Open nmnaughton opened 2 years ago
I was able to track down the source of the memory usage. There were actually two parts, both related to passing spikes to and from the chip. Essentially in both cases, the full history of the spikes too and from the chip is saved. As a dict for passing to the chip and an array for passing back to host. As a quick hack, editing simulator.py
to clear the relevant entries after each run_steps
causes the memory usage to be constant (and ~10x smaller), however, this is probably not the correct final solution and it will also change the code behavior.
def emu_precomputed_host_pre_and_host(self, steps):
self.timers.start("run")
self.host_pre.run_steps(steps)
self._host2chip(self.emulator)
self.emulator.run_steps(steps)
self._chip2host(self.emulator)
self.host.run_steps(steps)
for probe, receiver in self.probes_receivers.items():
receiver.queue.clear()
receiver.queue_index = 0
for sender, receiver in self.model.host2chip_senders.items():
self.model.spike_targets[receiver].spikes={}
self.timers.stop("run")
EDIT: Just a note, if you do not use precompute=True then there are still large memory leaks, but that seems like a more niche case. I only realized it due to a typo.

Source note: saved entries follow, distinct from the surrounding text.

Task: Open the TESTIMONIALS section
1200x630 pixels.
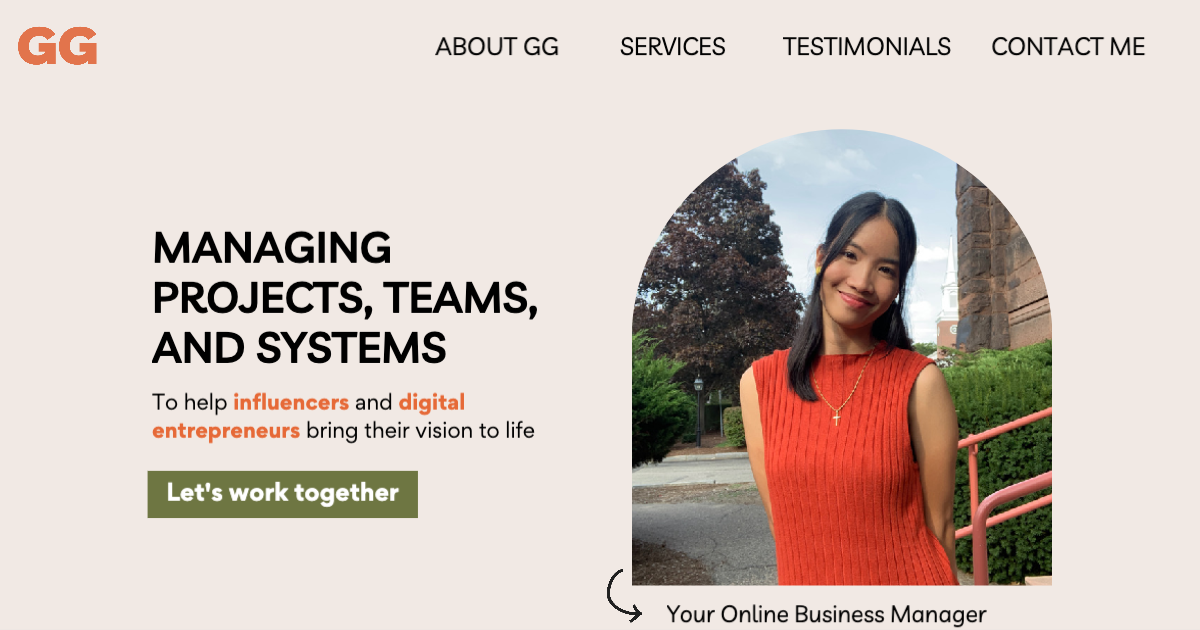Action: point(867,47)
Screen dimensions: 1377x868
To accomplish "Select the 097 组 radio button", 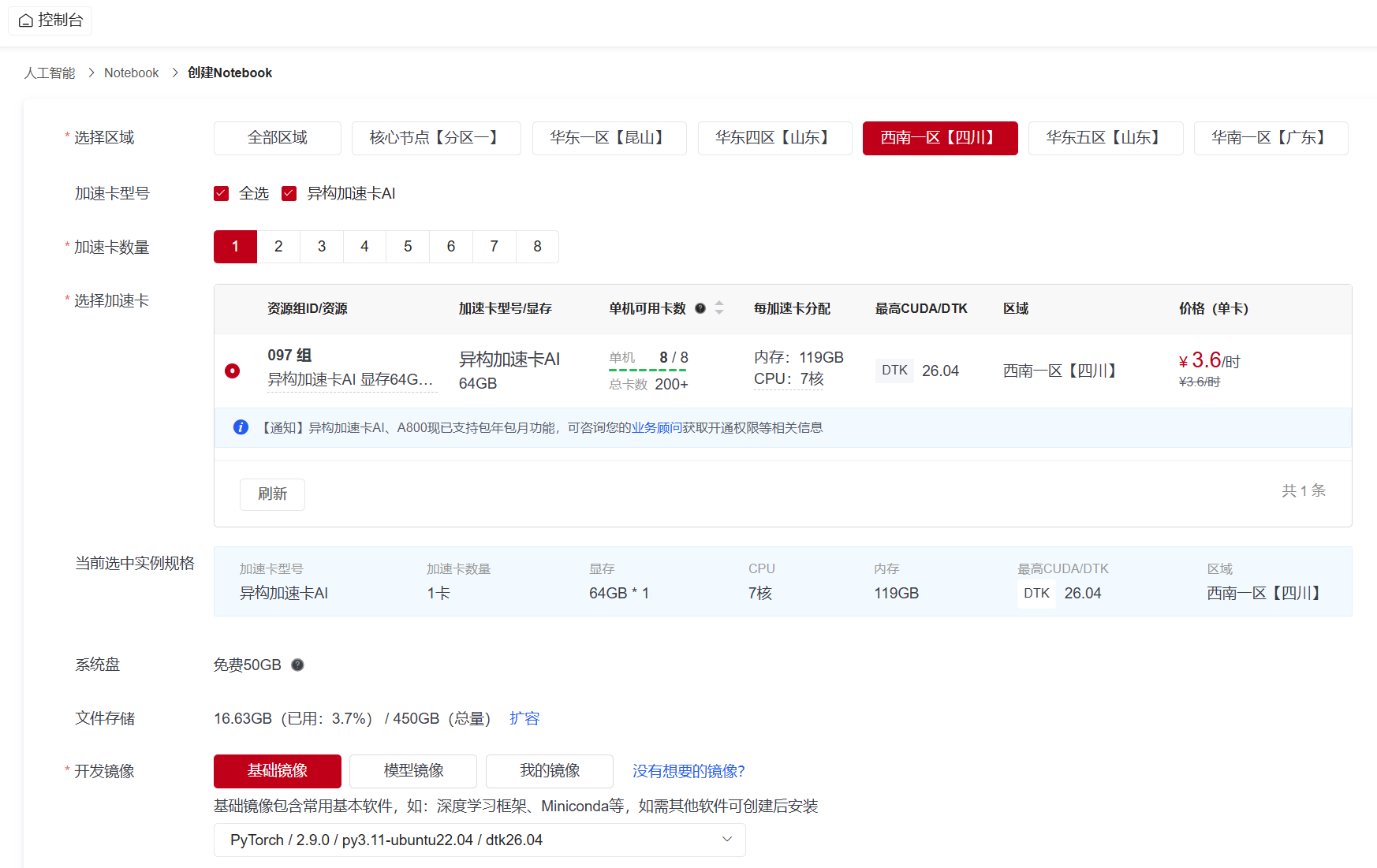I will (232, 371).
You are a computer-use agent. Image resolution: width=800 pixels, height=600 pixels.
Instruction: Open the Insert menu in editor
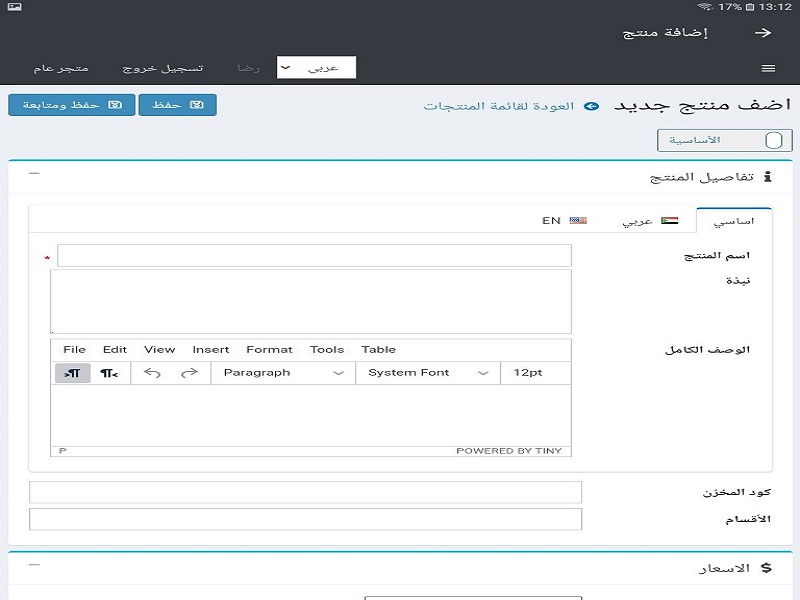[x=211, y=350]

Thanks for tracking those down, @nmnaughton. I was aware of the one with the receiver queue but hadn't got around to fixing it yet, but I wasn't aware of the one with the spike targets and I think that's the more significant one.

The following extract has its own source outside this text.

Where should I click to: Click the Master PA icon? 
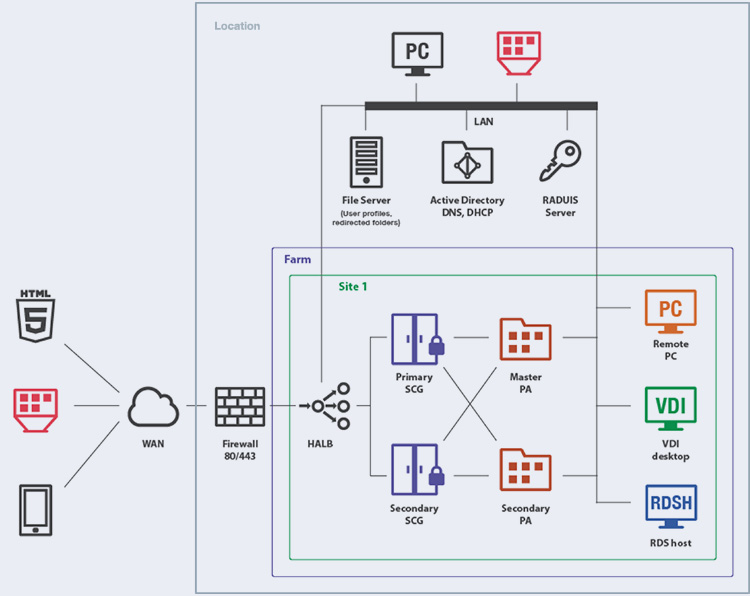click(525, 339)
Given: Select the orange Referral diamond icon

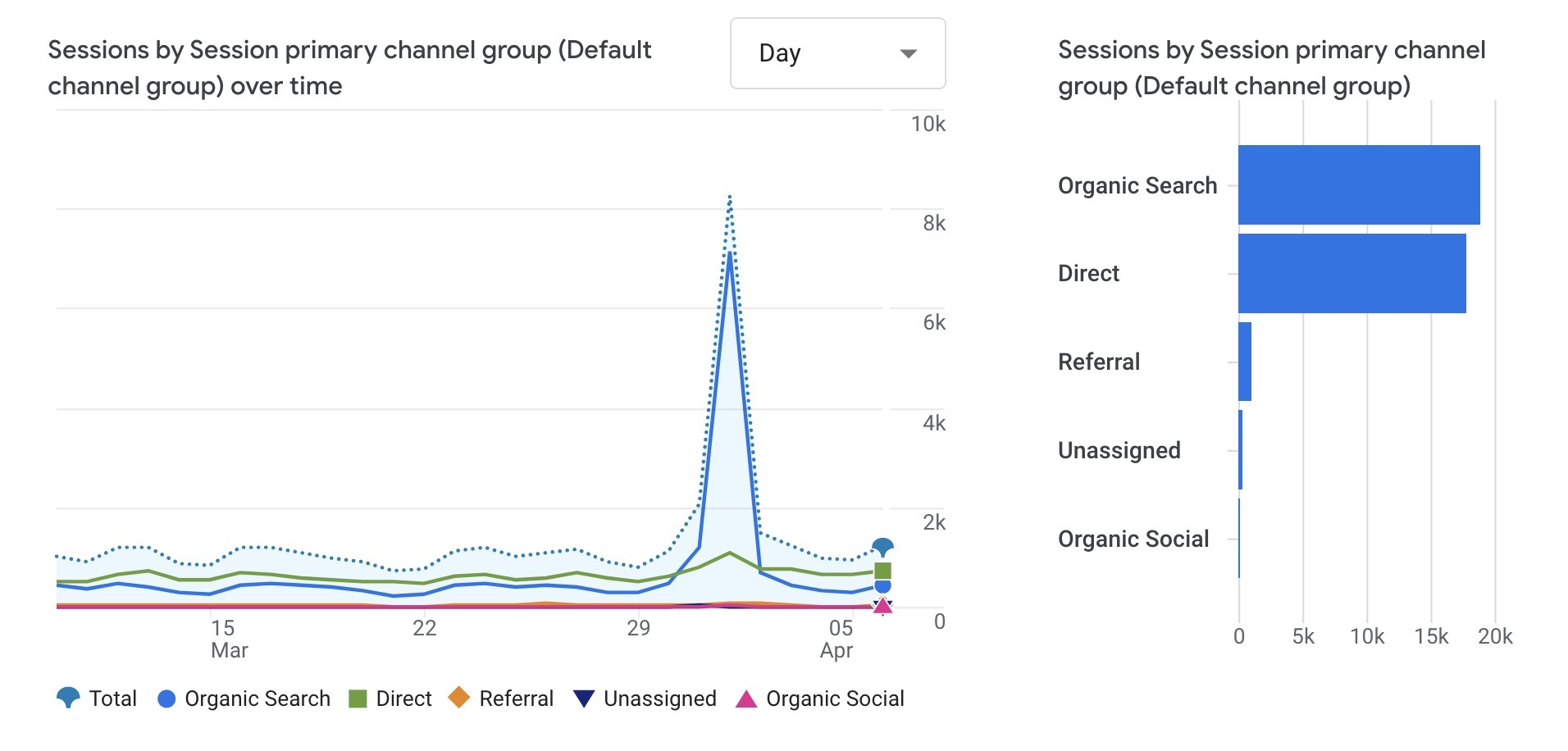Looking at the screenshot, I should click(x=460, y=698).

I've addressed them both in #324. Note that the fix you've got above no longer works with master
branch, because we've changed how we manage sender and receiver queues as part of adding the clear_probes
function to Simulator
. Also, you might want to check out that clear_probes
function, as probes recording over long periods can also use quite a bit of memory.
At some point, I'll have to look more into the actual memory leaks. One thing I'll note about your script is that while your Simulator
object gets closed, it doesn't get deleted until the sim
variable goes out of scope, which is after the gc.collect()
call. A closed Simulator
still maintains all its probe data; this is intentional so that you can close a simulator (and disconnect from the Loihi board), but still use the data you've collected. It should use about the same amount of memory whether it's run all at once or with multiple run_steps
calls, though, so if there are differences there, that's definitely indicative of something. We'll want to re-run this on the current master
branch, though, because we've made a number of changes to how data is probed and stored as part of fixing the earlier memory leaks and adding the clear_probes
function. So some of these issues may be resolved.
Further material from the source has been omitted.